Addressing attendees at the Insurance Association of Jamaica’s (IAJ) 20th Anniversary Business Conference, held April 20-21, 2026, at Jamaica Pegasus in St Andrew, the GKFG CEO noted that insurance and pension funds are Jamaica’s most underused tools for economic transformation. On this note, he called for urgent action on five fronts.
“Jamaica’s financial sector must urgently reimagine itself — moving beyond its traditional role of cushioning losses and into active nation-building, ” shared Whittingham.
He further asserted that insurance, pensions, and capital markets are not three separate industries but rather a single interconnected ecosystem that, if properly activated, could be the mechanism through which Jamaica graduates from a developing to a developed economy.
“Insurance reduces risk, generating investable funds. Pensions mobilise long-term savings, creating patient capital. Capital markets channel those assets into productive domestic investment,” he told delegates.
“When those investments succeed, they generate more jobs, more income, more savings, more insurable assets, and more retirement contributions. A self-reinforcing ecosystem,” Whittingham continued.
Whittingham, who also serves as the chairman of the Jamaica Stock Exchange (JSE), pointed to three compounding pressures that make the conversation urgent: chronic low GDP growth and underinvestment in infrastructure; Jamaica’s physical vulnerability as a small island squarely in the Atlantic hurricane corridor; and an accelerating demographic shift — a falling birth rate now below replacement level of 2.1, combined with an ageing population — that is straining the labour force and threatening pension solvency.
Drawing on the example of SpaceX — backed by pension funds, insurers, and capital markets from its earliest days, and now approaching what Whittingham described as the largest IPO in history at a valuation of up to US$2 trillion — he argued that patient capital, such as insurance, channelled through this financial ecosystem regularly enables transformative companies and industries globally.
Jamaica’s economy, he conceded, is unlikely to produce its own SpaceX, but he insisted the domestic capital base is sufficient to finance large-scale investment wins that can succeed at home and expand abroad.
“Jamaicans understand the value of pooling resources,” he said, highlighting the island’s ‘pardner’ tradition and the proverb ‘one-one cocoa full basket’.
“Individually, that instinct is already part of who we are. Collectively, if we get it right at a national scale, we will have amassed investable capital — that we did not borrow — to fund investments that drive exponential growth.”
Five key areas of focus
Whittingham outlined five concrete areas requiring action.
He called for expanding pension coverage to a wider base of Jamaicans, noting that participation rates remain critically low, despite pension assets growing from 15.8 per cent of GDP two decades ago to 34 per cent today.
Moreover, the GKFG CEO urged increasing insurance penetration, adding that premiums as a share of GDP stand at 3.8 per cent — well below the OECD average of 6.2 per cent — while too many households and businesses remain uninsured. He pressed for deepening Jamaica’s capital markets by creating more investable opportunities, greater liquidity, and more efficient channels for deploying insurance and pension assets.

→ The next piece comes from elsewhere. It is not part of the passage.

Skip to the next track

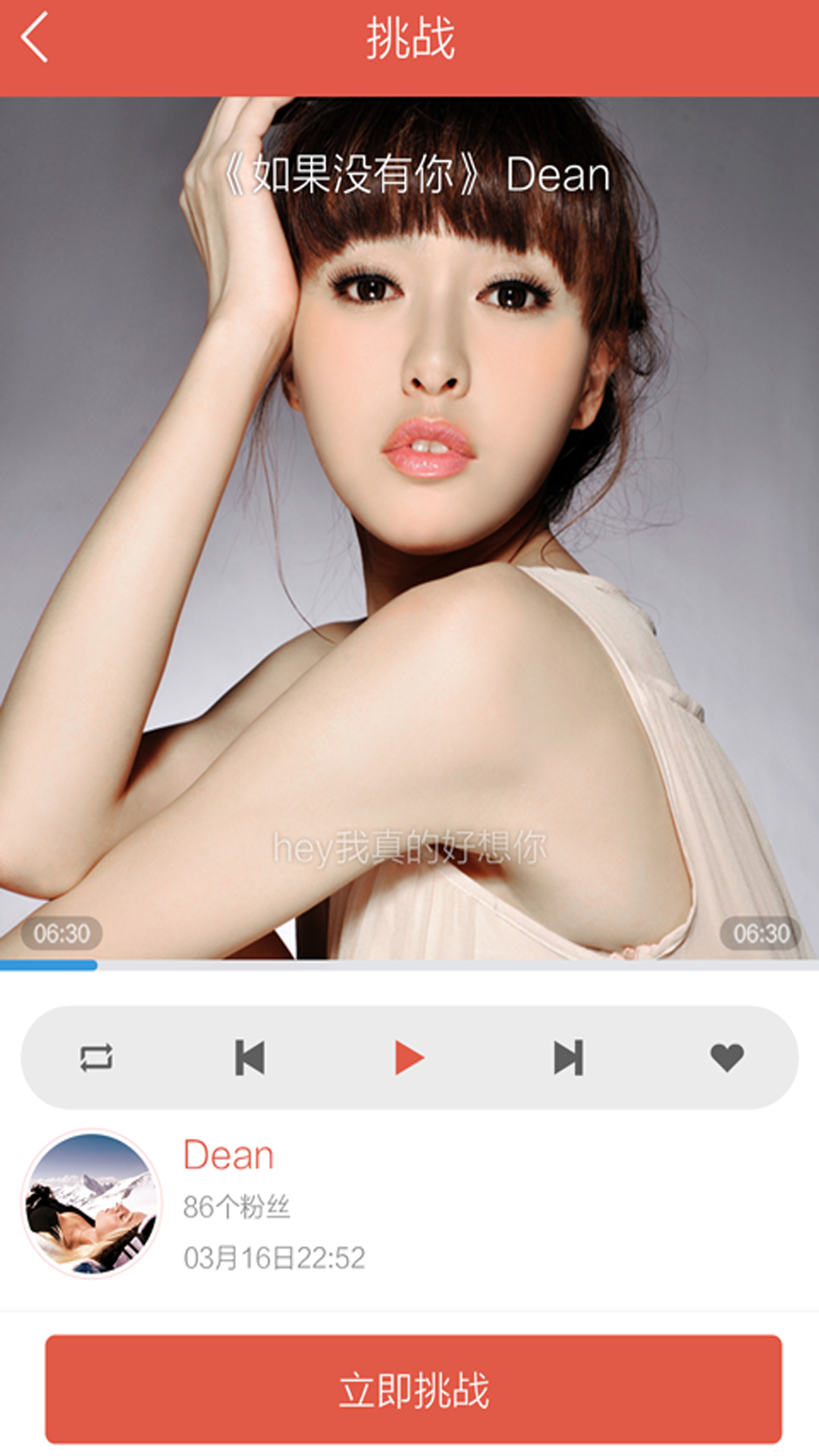pyautogui.click(x=569, y=1057)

Whittingham also challenged the industry to innovate with simpler, more accessible products that meet Jamaicans where they are. In this regard, he called for policy, regulation, and industry to align, warning that as fund flows grow and asset complexity increases, robust oversight will be essential to maintain the public confidence that underpins any market.
Whittingham closed with a pointed challenge: “The work to be done by the people in this room — insurers, pension managers, regulators, investment professionals — is not just technical work. It is nation-building work. It is your actions that will help determine whether Jamaica remains trapped in caution or moves confidently into growth.”
“The story of Jamaica will not be about resilience through scarcity,” he said. “It will be about productive expansion and sustained prosperity.”